» Problem to solve
Convert the part of the items below that opens with the line containing "The image size is (800, 800)." and closes with the line containing "(x=180, y=977)", both lines included, into a JSON list of strings with one string per line and blank lines left out. Give only those lines.

» Given records
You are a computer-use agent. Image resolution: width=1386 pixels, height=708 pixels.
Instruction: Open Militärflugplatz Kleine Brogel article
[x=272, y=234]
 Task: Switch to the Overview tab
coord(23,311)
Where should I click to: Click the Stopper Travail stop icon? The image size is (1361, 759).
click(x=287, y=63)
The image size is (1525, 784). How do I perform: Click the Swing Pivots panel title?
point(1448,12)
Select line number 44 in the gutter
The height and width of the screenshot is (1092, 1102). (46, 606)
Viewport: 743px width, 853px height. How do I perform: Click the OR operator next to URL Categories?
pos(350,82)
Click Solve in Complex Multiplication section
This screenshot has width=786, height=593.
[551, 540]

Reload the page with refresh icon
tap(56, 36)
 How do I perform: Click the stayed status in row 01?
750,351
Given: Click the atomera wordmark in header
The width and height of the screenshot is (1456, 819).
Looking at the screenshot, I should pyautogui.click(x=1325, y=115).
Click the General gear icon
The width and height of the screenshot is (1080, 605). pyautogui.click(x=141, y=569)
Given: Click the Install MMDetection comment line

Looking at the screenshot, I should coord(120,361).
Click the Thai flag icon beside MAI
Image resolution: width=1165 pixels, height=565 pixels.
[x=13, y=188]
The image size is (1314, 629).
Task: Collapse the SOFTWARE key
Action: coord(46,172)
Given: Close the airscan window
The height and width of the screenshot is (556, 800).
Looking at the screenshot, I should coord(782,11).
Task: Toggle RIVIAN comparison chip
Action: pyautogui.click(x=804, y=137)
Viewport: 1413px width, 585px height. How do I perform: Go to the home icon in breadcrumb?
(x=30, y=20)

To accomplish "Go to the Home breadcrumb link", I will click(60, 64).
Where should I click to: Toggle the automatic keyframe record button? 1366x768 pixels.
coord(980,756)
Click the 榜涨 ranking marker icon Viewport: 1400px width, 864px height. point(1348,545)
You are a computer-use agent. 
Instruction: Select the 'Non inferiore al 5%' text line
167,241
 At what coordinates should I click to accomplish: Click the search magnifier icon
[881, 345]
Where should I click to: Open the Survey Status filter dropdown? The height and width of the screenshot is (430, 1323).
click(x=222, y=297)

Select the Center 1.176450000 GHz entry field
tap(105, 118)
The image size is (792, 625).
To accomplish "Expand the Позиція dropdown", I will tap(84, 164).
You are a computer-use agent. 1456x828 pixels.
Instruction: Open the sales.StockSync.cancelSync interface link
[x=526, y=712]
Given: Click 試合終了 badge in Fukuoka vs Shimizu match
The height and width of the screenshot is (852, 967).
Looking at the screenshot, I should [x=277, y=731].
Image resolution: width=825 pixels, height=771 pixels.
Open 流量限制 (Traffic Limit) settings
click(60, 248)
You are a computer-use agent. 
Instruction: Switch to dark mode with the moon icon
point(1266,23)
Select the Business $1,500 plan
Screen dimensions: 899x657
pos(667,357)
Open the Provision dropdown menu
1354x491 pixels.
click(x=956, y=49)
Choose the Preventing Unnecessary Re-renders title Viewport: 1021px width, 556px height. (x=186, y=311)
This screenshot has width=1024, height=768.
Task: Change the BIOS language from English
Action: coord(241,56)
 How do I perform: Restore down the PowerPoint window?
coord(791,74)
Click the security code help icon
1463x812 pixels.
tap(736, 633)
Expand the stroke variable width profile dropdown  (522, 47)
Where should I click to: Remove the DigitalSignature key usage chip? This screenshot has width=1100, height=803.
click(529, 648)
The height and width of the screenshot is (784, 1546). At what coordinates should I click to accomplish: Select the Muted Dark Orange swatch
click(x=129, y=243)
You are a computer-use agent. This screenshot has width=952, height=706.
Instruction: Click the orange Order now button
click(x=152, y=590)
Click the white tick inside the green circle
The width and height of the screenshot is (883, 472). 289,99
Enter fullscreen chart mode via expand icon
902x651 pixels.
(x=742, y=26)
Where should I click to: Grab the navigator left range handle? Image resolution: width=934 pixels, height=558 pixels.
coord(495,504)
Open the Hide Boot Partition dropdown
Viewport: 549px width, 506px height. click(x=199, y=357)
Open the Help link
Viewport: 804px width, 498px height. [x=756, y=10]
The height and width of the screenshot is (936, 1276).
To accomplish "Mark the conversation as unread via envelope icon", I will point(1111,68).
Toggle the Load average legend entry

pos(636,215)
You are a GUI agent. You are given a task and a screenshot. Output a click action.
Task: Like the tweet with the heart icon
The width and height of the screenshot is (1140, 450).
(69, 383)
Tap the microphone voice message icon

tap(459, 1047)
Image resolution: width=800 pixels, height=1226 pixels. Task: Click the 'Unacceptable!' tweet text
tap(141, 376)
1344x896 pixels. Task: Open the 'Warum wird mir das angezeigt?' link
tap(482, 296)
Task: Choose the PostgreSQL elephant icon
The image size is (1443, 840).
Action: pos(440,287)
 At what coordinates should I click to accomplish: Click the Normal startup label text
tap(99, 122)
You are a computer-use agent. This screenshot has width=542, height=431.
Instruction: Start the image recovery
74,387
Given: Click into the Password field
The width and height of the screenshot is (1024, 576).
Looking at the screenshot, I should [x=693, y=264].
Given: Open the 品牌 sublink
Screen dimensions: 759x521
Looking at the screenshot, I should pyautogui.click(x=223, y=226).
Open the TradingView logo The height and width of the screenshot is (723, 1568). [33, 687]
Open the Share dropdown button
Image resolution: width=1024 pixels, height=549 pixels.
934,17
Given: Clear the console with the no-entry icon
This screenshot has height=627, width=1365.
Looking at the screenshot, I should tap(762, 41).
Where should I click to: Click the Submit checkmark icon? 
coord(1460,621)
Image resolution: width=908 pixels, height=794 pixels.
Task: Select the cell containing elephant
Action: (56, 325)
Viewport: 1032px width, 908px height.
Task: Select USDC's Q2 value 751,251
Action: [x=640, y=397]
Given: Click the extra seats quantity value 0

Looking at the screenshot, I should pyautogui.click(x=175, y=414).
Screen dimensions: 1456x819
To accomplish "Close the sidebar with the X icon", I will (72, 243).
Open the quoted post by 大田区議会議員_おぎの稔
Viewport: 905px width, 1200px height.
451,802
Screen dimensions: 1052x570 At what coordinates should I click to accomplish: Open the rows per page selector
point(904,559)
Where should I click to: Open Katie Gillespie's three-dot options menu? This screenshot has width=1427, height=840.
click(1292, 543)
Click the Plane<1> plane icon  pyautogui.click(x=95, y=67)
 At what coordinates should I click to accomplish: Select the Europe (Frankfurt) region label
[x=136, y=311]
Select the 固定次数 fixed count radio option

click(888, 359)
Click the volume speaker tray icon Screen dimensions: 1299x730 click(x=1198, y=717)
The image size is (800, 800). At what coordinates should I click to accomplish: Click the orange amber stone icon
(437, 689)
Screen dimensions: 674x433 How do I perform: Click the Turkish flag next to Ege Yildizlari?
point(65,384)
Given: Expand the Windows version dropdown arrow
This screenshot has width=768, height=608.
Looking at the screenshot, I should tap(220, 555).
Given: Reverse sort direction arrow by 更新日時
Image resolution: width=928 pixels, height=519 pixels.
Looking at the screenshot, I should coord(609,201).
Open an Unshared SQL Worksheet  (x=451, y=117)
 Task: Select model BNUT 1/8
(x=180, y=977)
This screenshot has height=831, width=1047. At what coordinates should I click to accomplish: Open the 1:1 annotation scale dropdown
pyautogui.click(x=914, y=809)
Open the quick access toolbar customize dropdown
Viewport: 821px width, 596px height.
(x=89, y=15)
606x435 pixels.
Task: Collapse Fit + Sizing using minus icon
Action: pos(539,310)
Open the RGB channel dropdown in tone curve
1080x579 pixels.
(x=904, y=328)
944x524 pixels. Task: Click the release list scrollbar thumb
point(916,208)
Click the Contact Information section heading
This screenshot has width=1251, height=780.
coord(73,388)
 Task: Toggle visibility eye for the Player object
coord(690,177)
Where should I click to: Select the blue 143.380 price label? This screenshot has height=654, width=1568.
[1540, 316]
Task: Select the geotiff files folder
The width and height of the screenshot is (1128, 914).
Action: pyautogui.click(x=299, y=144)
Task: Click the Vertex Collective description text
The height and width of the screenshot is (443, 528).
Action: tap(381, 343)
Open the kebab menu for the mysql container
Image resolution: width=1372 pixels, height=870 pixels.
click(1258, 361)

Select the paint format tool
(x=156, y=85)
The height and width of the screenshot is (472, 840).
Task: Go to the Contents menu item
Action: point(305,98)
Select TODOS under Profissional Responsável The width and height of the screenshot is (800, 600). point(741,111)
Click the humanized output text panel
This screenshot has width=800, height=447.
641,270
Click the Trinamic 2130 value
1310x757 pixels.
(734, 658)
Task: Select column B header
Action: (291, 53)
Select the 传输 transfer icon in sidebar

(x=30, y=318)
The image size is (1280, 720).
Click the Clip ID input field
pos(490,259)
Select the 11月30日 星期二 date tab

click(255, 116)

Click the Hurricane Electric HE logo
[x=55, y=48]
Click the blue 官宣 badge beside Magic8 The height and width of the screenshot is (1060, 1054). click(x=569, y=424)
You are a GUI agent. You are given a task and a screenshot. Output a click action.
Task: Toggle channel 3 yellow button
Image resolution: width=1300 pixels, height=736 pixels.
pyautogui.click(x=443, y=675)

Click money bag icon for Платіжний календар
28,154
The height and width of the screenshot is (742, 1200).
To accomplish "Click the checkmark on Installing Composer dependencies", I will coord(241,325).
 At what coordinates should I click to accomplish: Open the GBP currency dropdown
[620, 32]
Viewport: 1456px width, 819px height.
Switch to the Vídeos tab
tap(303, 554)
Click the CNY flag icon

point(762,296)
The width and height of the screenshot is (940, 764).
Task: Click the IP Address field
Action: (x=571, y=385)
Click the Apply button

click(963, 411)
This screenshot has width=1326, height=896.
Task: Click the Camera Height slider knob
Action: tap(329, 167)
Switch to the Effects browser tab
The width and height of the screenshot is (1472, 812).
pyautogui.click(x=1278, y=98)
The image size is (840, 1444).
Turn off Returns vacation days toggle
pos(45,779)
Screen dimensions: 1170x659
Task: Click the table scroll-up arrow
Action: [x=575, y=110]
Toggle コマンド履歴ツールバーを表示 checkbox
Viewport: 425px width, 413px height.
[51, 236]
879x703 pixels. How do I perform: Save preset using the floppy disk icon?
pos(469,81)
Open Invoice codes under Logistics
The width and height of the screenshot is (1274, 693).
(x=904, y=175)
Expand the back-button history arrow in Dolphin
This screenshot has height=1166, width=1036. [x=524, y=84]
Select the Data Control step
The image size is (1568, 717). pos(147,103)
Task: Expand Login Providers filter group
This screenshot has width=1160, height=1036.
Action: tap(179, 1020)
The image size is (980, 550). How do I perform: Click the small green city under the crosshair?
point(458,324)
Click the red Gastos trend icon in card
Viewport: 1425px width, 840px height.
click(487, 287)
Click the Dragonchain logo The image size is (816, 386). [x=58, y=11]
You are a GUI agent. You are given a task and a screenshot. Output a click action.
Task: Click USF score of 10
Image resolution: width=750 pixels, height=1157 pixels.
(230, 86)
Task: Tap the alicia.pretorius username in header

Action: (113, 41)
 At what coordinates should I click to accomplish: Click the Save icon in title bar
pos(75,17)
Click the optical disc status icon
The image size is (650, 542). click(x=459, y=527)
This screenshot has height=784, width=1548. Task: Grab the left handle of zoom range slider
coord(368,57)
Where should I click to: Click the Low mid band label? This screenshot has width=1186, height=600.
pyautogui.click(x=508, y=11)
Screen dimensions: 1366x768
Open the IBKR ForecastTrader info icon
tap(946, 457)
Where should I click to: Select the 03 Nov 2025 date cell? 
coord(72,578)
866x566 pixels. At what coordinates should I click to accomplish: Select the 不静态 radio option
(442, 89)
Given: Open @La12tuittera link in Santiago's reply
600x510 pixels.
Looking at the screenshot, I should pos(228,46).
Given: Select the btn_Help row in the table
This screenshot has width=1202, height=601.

» Output of the task
[
  "The image size is (800, 800). At what coordinates should I click to accomplish: Click the orange amber stone icon",
  "(437, 689)",
  "Screen dimensions: 674x433 How do I perform: Click the Turkish flag next to Ege Yildizlari?",
  "point(65,384)",
  "Given: Expand the Windows version dropdown arrow",
  "This screenshot has width=768, height=608.",
  "Looking at the screenshot, I should tap(220, 555).",
  "Given: Reverse sort direction arrow by 更新日時",
  "Image resolution: width=928 pixels, height=519 pixels.",
  "Looking at the screenshot, I should coord(609,201).",
  "Open an Unshared SQL Worksheet  (x=451, y=117)",
  " Task: Select model BNUT 1/8",
  "(x=180, y=977)"
]